Data for this task section start

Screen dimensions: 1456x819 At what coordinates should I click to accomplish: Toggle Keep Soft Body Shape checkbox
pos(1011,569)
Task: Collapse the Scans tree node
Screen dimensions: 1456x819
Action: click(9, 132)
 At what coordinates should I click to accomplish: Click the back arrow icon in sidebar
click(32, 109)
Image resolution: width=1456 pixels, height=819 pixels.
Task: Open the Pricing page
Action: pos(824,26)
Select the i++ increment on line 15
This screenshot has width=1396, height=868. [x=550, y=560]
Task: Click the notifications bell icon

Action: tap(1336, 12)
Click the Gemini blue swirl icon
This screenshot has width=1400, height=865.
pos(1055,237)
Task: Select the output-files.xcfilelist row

Data for this task section end

**What is being asked:** Output each record exactly as it appears in the listing.

**Task result:**
Screen dimensions: 1456x819 At what coordinates should I click to accomplish: Toggle Keep Soft Body Shape checkbox
pos(1011,569)
Task: Collapse the Scans tree node
Screen dimensions: 1456x819
Action: click(9, 132)
 At what coordinates should I click to accomplish: Click the back arrow icon in sidebar
click(32, 109)
Image resolution: width=1456 pixels, height=819 pixels.
Task: Open the Pricing page
Action: pos(824,26)
Select the i++ increment on line 15
This screenshot has width=1396, height=868. [x=550, y=560]
Task: Click the notifications bell icon

Action: tap(1336, 12)
Click the Gemini blue swirl icon
This screenshot has width=1400, height=865.
pos(1055,237)
Task: Select the output-files.xcfilelist row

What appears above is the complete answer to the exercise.